• [Problems and tasks]
a - Reproduce the passage of the news article on World Bank health policy starting at "The World Bank should" and ending at "poverty, he claimed.".
b - According to the news article on World Bank health policy, how many countries sent delegates to the People's Health Assembly 2000?
c - Write the next part of the news article on World Bank health policy, picking up after its final sentence.

• [Document text]
By Ershadul Huq, India Abroad News Service, Thursday 7 December 2000; 4:56 PM

Dhaka, Dec 7 - Delegates at an international meet on public health here sharply criticized the World Bank for its healthcare policies, saying they were devastating developing economies, lives of the poor and the public health system while favoring multinational pharmaceutical companies.

The World Bank should be dismantled, Antonio Tujan, a social activist from the Philippines, said. He alleged that the Bank's policies in his country were aimed at commercialization and privatization of the healthcare system. The poor have been marginalized and are languishing in poverty, he claimed.

Delegates from 95 countries are attending the People's Health Assembly 2000.

Tujan said less than three percent of the $1.8 billion World Bank loan given to the Philippines was being spent on public health. No medicine is better than bad medicine, he said, calling for a rejection of the Bank's policy prescriptions.

We don't need charity but justice, said Charles Mutasa of Zimbabwe, blaming the World Bank for a global economic system in which the African countries were caught in a debt trap.

Thelma Narayan from India called the Bank an undemocratic institution. The Bank functions with no transparency and is controlled by the United States, which dominates most of its decision-making. Who will take responsibility for the disruption in the lives of people and the deaths caused by the World Bank-promoted projects? Narayan asked.

Defending the institution, Richard Lee Skolnik, the World Bank's South Asia director for health, nutrition and population, said: What the Bank is trying to do is to overcome and address inadequate access and low quality of health services to people. The Bank is the largest financier of healthcare worldwide with an annual contribution of $1.5 billion focused on the poor.

• [Data provided]
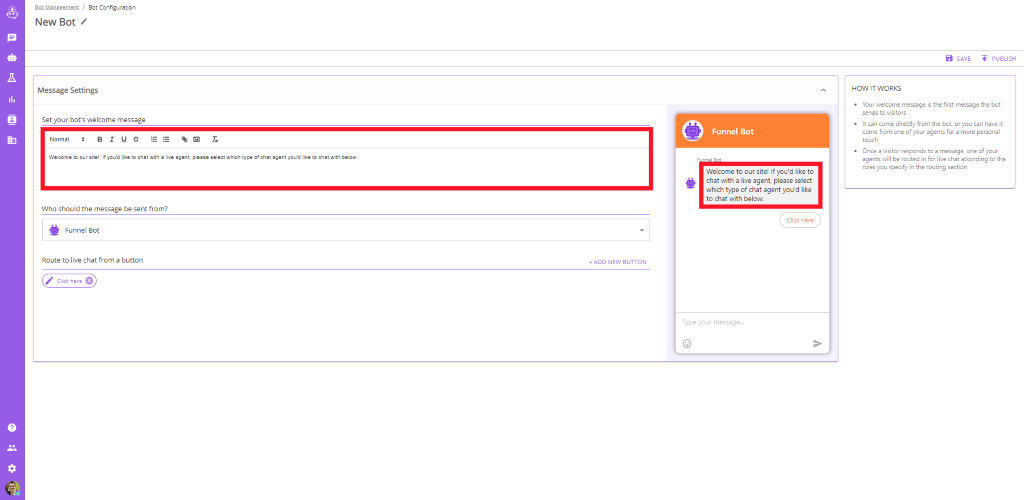Insert a numbered list in editor
Screen dimensions: 1024x500
tap(154, 139)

• [Task results]
a -
The World Bank should be dismantled, Antonio Tujan, a social activist from the Philippines, said. He alleged that the Bank's policies in his country were aimed at commercialization and privatization of the healthcare system. The poor have been marginalized and are languishing in poverty, he claimed.

b - 95 countries.

c -
Citing the examples of successful tuberculosis programs being implemented in Bangladesh and India, Skolnik said, These programs are some of the largest in terms of monetary involvement. Deaths around the world have come down owing to these programs.

He added, We must be driven by an overwhelming concern for the poor, tribal people, women, lower castes and other disadvantaged groups. I think you should also hold the Bank accountable for actions including making health, nutrition and population central to its macroeconomic work.

But Muzaffar Ahmed of Bangladesh said institutions like the World Bank were co-opting politicians, bureaucrats and non-governmental organizations (NGOs). The NGOs, he said, were being funded and pushed by the Bank as the main provider of health services to the public and the role and responsibility of the governments was being undermined.

The five-day assembly began Monday at Savar, about 35 km west of capital Dhaka. It has been organized by the Gonoshasthya Kendra (Mass Health Center).

Another speaker said, The so-called solutions proposed by many U.N. agencies, governments and multinational companies have been donations or price reductions of patented drugs, private-public partnership to support these initiatives and corporate community programs.

He asked: Do these responsibilities lie with the governments or the corporation. Are public private-partnership viable solutions to the long-term responsibility of states to protect, promote and ensure right to access to healthcare?

Devid Legg from Australia denounced current trade regime, saying, The current global trading regime is against poor countries. Is it power or rationality?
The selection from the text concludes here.